Executive Sponsors are critical to creating and sustaining an inclusive work environment

There are three key pillars that must be in place to create and sustain an inclusive work environment for LGBTIQ+ staff. They are:

  1. Support from leaders, including direct line management and senior leadership.
  2. Support from peers, including staff networks, LGBTIQ+ peers and allies.
  3. Support from human resources, including staff policies, programs and training.

The relationships between the pillars, LGBTIQ+ staff and the workplace are illustrated in Chart 1.

Chart 1: Pillars of an inclusive work environment

  • Download' Chart 1: Pillars of an inclusive work environment'

VPS departments and agencies are encouraged to embed the elements of an inclusive work environment in formal policies (for example, in a diversity and inclusion framework), as this improves transparency and accountability to LGBTIQ+ staff. Policies should be supported by relevant data capture and analysis to identify issues and track progress within an organisation and across the sector, with data collected by human resources and shared regularly with peers and leaders.

While informal support for LGBTIQ+ staff is necessary for individual cultural shifts, it should not be relied upon as a driver of organisational change. Relying on informal support from any of the three pillars (leaders, peers or human resources) creates significant risk of disconnection and disruption, which is likely to lead to LGBTIQ+ staff being unable to access support and subsequently to disconnect from the organisation.

Both formal and informal supports are needed across the three pillars to create an inclusive work environment for LGBTIQ+ staff.

Role purpose

An Executive Sponsor is a formalised element of the “support from leaders” pillar.

Without an Executive Sponsor, an organisation may struggle to create or sustain an equitable and inclusive work environment for LGBTIQ+ staff, as LGBTIQ+ staff may not feel visible or acknowledged by leadership, and both human resources and staff may struggle to advocate for or implement cultural change without senior executive support.

Executive Sponsors perform a range of unique functions, primarily focused on improving visibility of and advocating for LGBTIQ+ staff needs across an organisation.

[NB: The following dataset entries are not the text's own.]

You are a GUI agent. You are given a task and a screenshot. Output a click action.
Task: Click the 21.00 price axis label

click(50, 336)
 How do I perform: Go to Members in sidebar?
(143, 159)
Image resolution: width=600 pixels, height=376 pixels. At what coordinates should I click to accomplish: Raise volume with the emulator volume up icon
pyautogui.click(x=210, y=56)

Process for appointing an Executive Sponsor

Appointment of an Executive Sponsor should be the responsibility of the head of the Department or Agency (for example, Secretary or Commissioner) as a part of the organisation’s commitment to diversity, inclusion and safety in the workplace.

The head of the Department or Agency should actively identify and encourage volunteers for the position from a variety of backgrounds who understand issues impacting LGBTIQ+ communities. Equity, diversity and inclusion should be everyone’s responsibility, and should not fall solely to executives who are also members of an LGBTIQ+ community.

Should an Executive Sponsor wish to resign the position before the end of the appointment (for example, if leaving the organisation), they should submit their resignation to the head of their Department or Agency to enable appointment of a new candidate and appropriate handover.

Executive Sponsors should be a volunteer role, with no additional pay awarded.

Appointments should be for a period of at least twelve (12) months and are recommended to align with the performance and development planning (PDP) cycle.

Role requirements

Appointee should:

  • Be from the most senior level of staff, with a level of influence outside their direct reports. For example, an executive on the Board of Management.
  • Demonstrate an interest in, and understanding of, issues impacting LGBTIQ+ communities, including intersections with other identities and communities.
  • Incorporate the key accountabilities of the executive sponsor role into their PDP or equivalent.

Appointee should not:

  • Have a substantive position related to human resources, diversity or inclusion. A key accountability of the Executive Sponsor (see below) is to liaise with the organisation’s HR and diversity divisions, and therefore the positions cannot be jointly held.

Key accountabilities

Key accountabilities of an Executive Sponsor should be determined in consultation with the organisation’s LGBTIQ+ staff network. Recommended key accountabilities are:

  • Champion the inclusion and support of LGBTIQ+ staff within the organisation. This could include challenging bias and role-modelling inclusive language at work with respectful identification and use of correct pronouns.
  • Advocate for LGBTIQ+ staff amongst senior leadership, including with the organisation’s HR and diversity division/s. This could include advocating for LGBTIQ+ staff needs when developing new staff training, programs, services or strategies.
  • Be a visible and identifiable ally to LGBTIQ+ communities within the organisation. This could include through internal announcement of the appointee, and the appointee undertaking regular promotion of LGBTIQ+ matters (for example, through newsletters or intranet posts).
  • Consult with and be accessible to LGBTIQ+ staff. This could include through regular engagement with the organisation’s LGBTIQ+ Network, or, if there is no network, through engagement with the Victorian Public Sector LGBTIQ+ Pride Network and direct engagement with LGBTIQ+ staff in the organisation.
  • Undertake regular training or education about LGBTIQ+ issues, including at the intersections with other identities and communities. The nature of this training and education will depend on the appointee’s background and experience, but appointees must continuously improve and expand their knowledge of LGBTIQ+ and intersecting issues.
  • Regularly attend or participate in LGBTIQ+ events. This could include functions hosted by the organisation or in other parts of the Victorian Public Sector, such as participating in the annual Pride March or attending events linked to days of significance for LGBTIQ+ communities.
  • Assist their organisation’s staff LGBTIQ+ network with appropriate advice, support, resources and funding. This could include resolving disputes. If there is no staff network, this may take the form of regular liaison with and support for the VPS LGBTIQ+ Pride Network or may involve supporting staff to establish governance and operations.
  • Actively seek to align LGBTIQ+ work done by their Department or agency with ‘Pride in our Future, the whole of Victorian government’s 10 year LGBTIQ+ Strategy.